Over 400 million people in the world are afflicted with bladder disease. 1 The end result of these diseases sometimes requires a cystectomy (resection of the bladder) which calls for a replacement of the entire organ or to partially repair the damaged areas. Many of the issues that complicate transplants also affect bladder replacements. There are not enough donors, there are immunological responses, or the replacement is not exactly the same tissue. In the case of bladders, the gold standard for the replacement of bladders is to resect a piece of stomach or bowel from the same patient to replace the lost tissue. This requires additional surgery which increases the chances of infection and complications. Another problem with replacing the tissue was the difference in tissue characteristics between the replacement and the original. 1-4 Bowel tissue is different from bladder tissue in many ways which range from mechanical properties such as the elasticity of the tissue to the flow nutrients and waste across the tissue layers.1 In the case of the bladder, the permeability characteristics of the tissue cannot be replaced easily with just bowel or stomach tissues.1-3 Thus, researchers and scientists sought for the ideal replacement of bladder tissue.

 

Requirements for Bladder Replacement or Repair

An ideal bladder replacement would be able to:

  • 1) Emulate the mechanical and elastic properties of the bladder
  • 2) Have the same permeability and membrane characteristics of the bladder.
  • 3) Not illicit any immune or adverse reactions in the host organism.

This would be accomplished by a group under Dr. Anthony Atala at Wake Forest.3 They were the first group to grow autologous bladder tissue and transplant them into human patients in April of 2006. They were able to recreate the bladder using a combination of using the patient's cells and reconstructing the bladder using tissue engineering techniques. To understand their accomplishment we must first understand the anatomy of the bladder.

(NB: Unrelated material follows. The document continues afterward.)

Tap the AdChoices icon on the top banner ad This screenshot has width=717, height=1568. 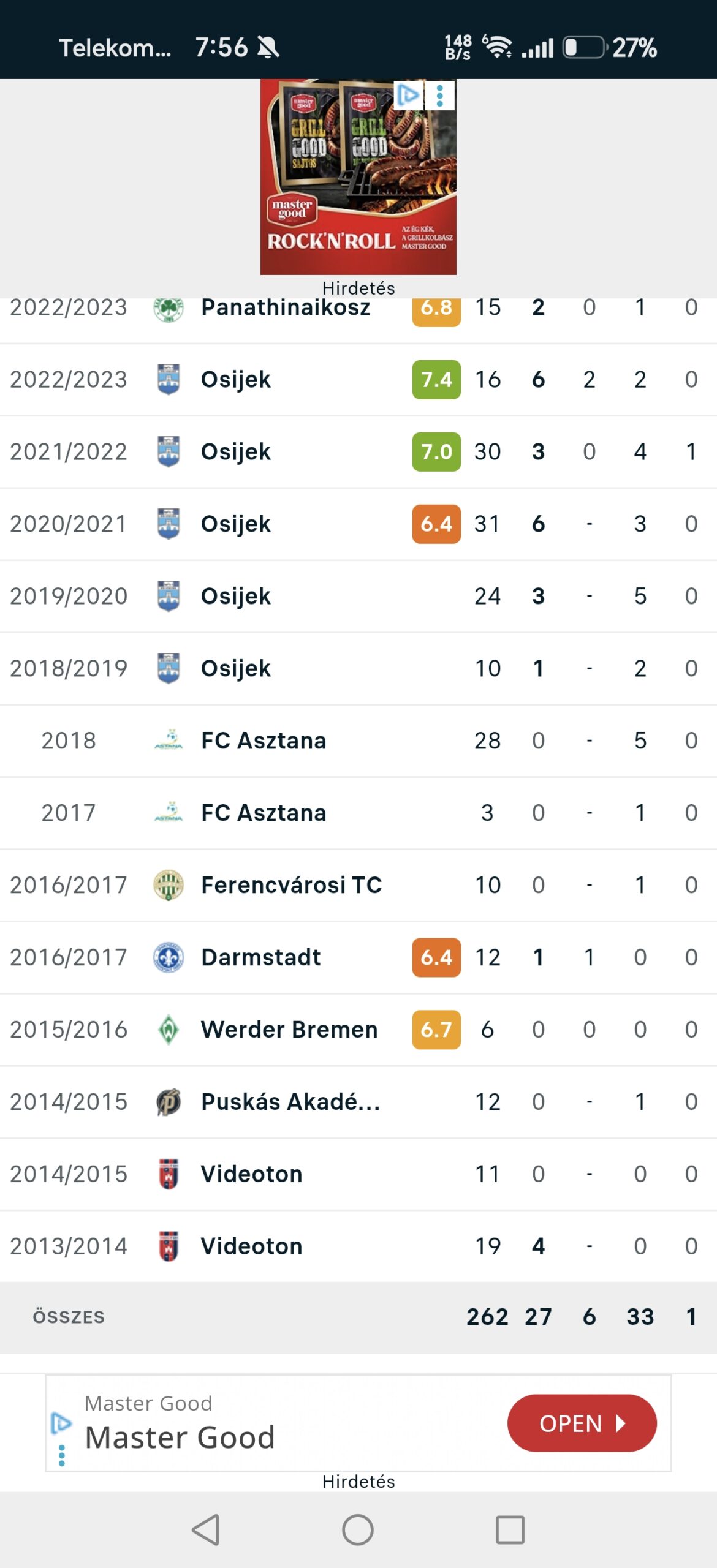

Figure 1:  Anatomy of the bladder, courtesy of http://training.seer.cancer.gov/module_anatomy/images/illu_bladder.jpg

Bladder anatomy

The bladder is a hollow organ which is designed to hold up to 1.1-1.3L of fluids. 3 As shown below in figure 1, we are able to notice that the bladder has different layers ranging from the mucosa to the submucosa, along with the detrusor muscle. The bladder is able to stretch up to 15 times its original size. The bladder is connected to the kidneys via the ureter and collects the urine waste as a reservoir. The bladder is extremely elastic and can grow to accommodate the collection of urine. A range of diseases can disrupt this function. Usually the bladder is not resected unless prior therapies are deemed unable to help. Diseases ranging from genetic to metabolic can affect the bladder as well as cancer and trauma.

 

Diseases of the bladder

Diseases ranging from cogenital defects such as bladder exstrophy, myelomeningocele, and defective urethral valves to bladder cancer may require cystoplasty to repair the damaged bladder tissue.1,5 Over an estimated 400 million patients suffer from end stage bladder disease and when drug therapies fail, a cystectomy is performed to remove the entire organ or part of it. In order to restore mechanical and physiological properties of the bladder, researchers turned to the realm of tissue engineering to aid in the reconstruction of the bladder.